The claims, set out in a new court filing, coincide with reports this weekend that the Justice Department is nearing a settlement in the e-book dispute.
The two-headed legal brouhaha is part of a long-running flap over publishers’ adoption of so-called agency pricing in 2010. Under this model, publishers set the price and retailers like Apple or Amazon take a commission.
So far, the plaintiffs haven’t been able to show hard evidence of a conspiracy — such as Apple and the publishing executives chomping cigars while poring over pricing charts.
But in the new filing, the plaintiffs say a 1939 Supreme Court case means that indirect evidence of price jumps and other “plus factors” is enough to establish a conspiracy. The case involved eight movie distributors found guilty of fixing screen prices.
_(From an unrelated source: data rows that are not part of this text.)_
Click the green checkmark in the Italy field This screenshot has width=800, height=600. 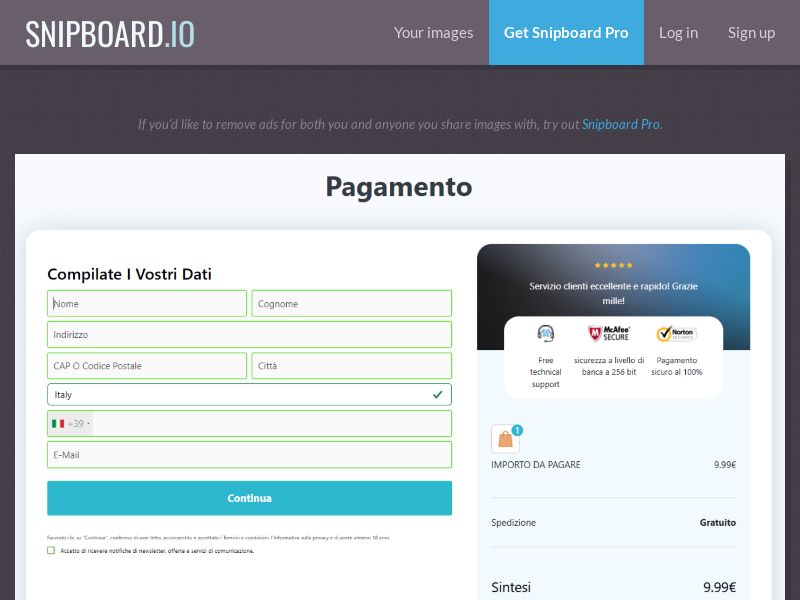tap(437, 394)
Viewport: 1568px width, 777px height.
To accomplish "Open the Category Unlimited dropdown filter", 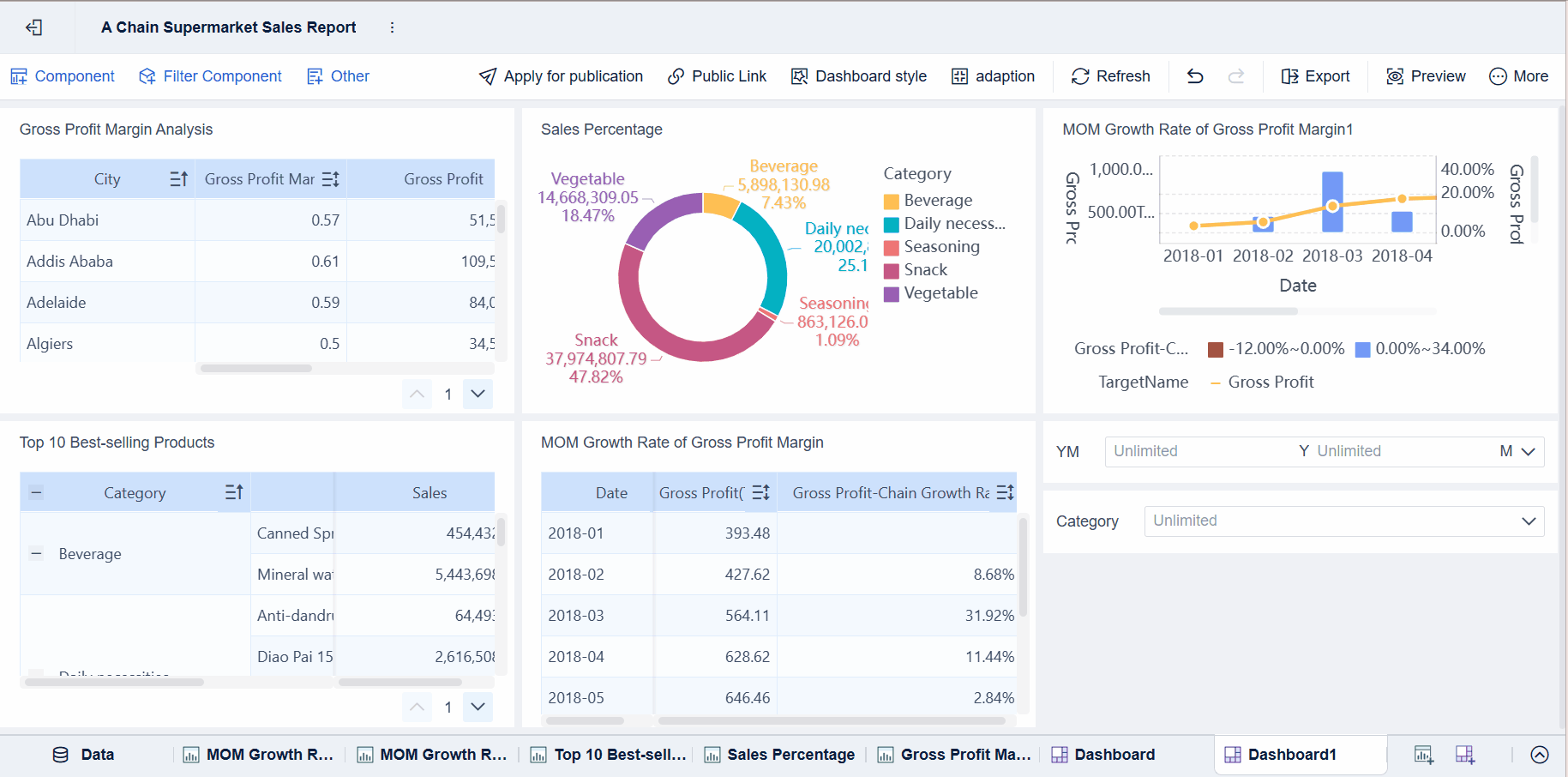I will (1343, 521).
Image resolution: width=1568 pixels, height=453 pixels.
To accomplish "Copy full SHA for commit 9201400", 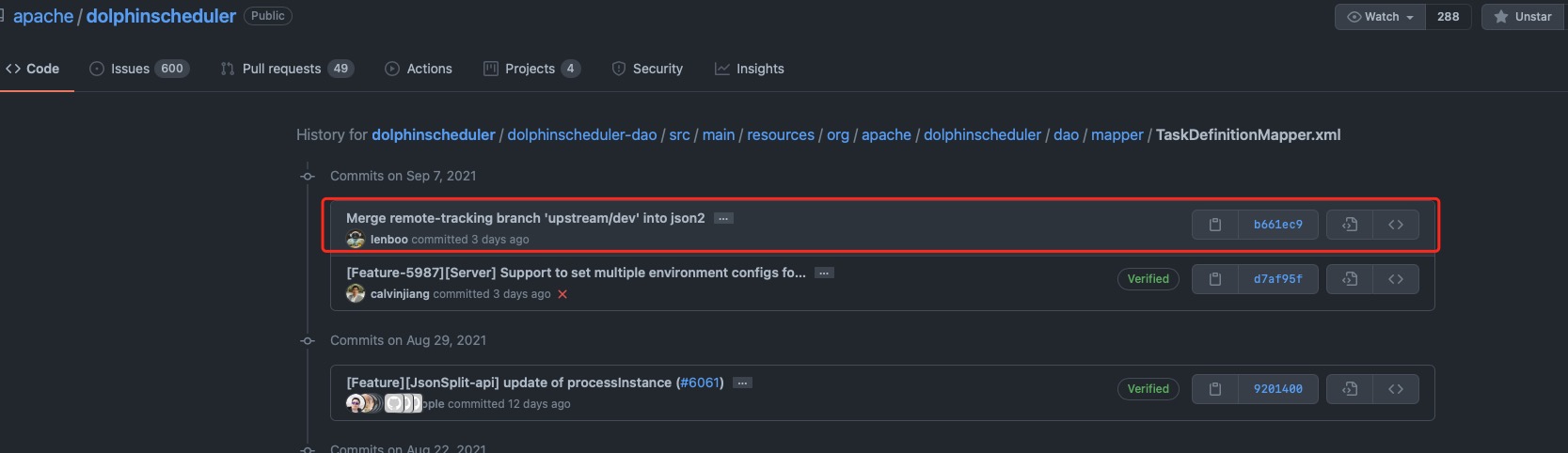I will click(1214, 389).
In the e-book case, the new filing points to circumstantial evidence like:
- A series of four deals in twelve days between Apple and the publishers
- A trade association meeting at which senior executives from Hachette and Macmillan were seen together in a hotel bar
- Similar terms in the contracts between Apple and the five publishers
An agreement among competitors to set prices is “horizontal price fixing” and an automatic violation of the Sherman Act.
The publishers have argued that there was no conspiracy and that they adopted the agency model independently because it made business sense. At the time, Amazon was selling e-books at below market prices; publishers feared the practice would train consumers to expect unviable prices.
The new filing also revisits Apple’s role in the alleged conspiracy. The iPad maker has pushed back against the antitrust claims by pointing out that, at the time, it had no power in an e-book market that was 90 percent dominated by Amazon (NSDQ: AMZN). Apple’s lawyers have also said that plaintiffs have “mischaracterized” comments by Steve Jobs about his relationship with the publishers.
In response to Apple’s defense, the plaintiffs said the company had a motive to be the hub of a conspiracy because:
The “situation that existed” was that Apple was late to the eBook market, Amazon had a very large installed user base, a strong appetite for discount eBook pricing, and Apple wanted to knock out a reason to buy a Kindle versus an iPad – the price of eBooks. The scheme protected Apple from price competition from other retailers and increased Apple’s revenue per eBook unit sold compared to the wholesale model.
Finally, the filing recasts Barnes & Noble’s role in the affair. In a January complaint, the plaintiffs had implied that the bookseller may have supported the conspiracy because it wanted to protect the price of its hardcover books.
Now, the plaintiffs call attention to the fact that Barnes & Noble (NYSE: BKS) launched its Nook reader months before the iPad and that the publishers didn’t change their pricing system in response — the point appears to be that only Apple was big enough to broker a conspiracy. The new filing also repeatedly mentions reports that a Barnes & Noble executive has been deposed by the Justice Department. Earlier court filings stated that a publishing executive had tipped a law firm about the alleged conspiracy — it’s not known if that executive was from Barnes & Nobel.
If the reports of an impending Justice Department settlement are true, this would strengthen the hand of the class action plaintiffs and likely force a civil settlement. Under such settlements, lawyers typically pocket 25 percent of the payout while the rest is distributed in small amounts to consumers who claim it.
The e-book investigation is also before the European Commission and various state Attorneys General. The matter appears poised to come to a head in the next month.